- [INFORMATION PROVIDED]

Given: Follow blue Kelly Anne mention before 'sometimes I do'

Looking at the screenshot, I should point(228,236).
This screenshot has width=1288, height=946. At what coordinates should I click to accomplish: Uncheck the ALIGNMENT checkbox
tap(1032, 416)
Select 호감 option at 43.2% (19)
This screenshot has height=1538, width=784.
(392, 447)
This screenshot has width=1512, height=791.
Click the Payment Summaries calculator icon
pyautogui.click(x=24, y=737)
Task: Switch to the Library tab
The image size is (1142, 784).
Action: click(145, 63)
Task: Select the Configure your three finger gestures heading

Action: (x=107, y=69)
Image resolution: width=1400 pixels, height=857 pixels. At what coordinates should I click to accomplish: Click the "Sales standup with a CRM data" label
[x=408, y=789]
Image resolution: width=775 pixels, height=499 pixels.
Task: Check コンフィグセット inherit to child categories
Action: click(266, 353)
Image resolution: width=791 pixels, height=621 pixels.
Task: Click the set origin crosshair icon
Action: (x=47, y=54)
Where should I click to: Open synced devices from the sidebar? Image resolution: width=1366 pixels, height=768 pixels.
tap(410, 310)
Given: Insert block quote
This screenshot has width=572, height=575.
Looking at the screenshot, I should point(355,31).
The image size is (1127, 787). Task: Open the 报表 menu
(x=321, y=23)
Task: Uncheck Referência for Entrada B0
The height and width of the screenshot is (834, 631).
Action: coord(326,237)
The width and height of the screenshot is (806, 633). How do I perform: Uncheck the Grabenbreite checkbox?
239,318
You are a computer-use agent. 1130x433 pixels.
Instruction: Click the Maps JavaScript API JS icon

- [WHAT THE TASK REQUIRES] Only the lines from the beginning of the material through the line with "Task: Switch to the Library tab" should appear in the answer, each copied exactly.

- [FINISHED TASK]
Given: Follow blue Kelly Anne mention before 'sometimes I do'

Looking at the screenshot, I should point(228,236).
This screenshot has width=1288, height=946. At what coordinates should I click to accomplish: Uncheck the ALIGNMENT checkbox
tap(1032, 416)
Select 호감 option at 43.2% (19)
This screenshot has height=1538, width=784.
(392, 447)
This screenshot has width=1512, height=791.
Click the Payment Summaries calculator icon
pyautogui.click(x=24, y=737)
Task: Switch to the Library tab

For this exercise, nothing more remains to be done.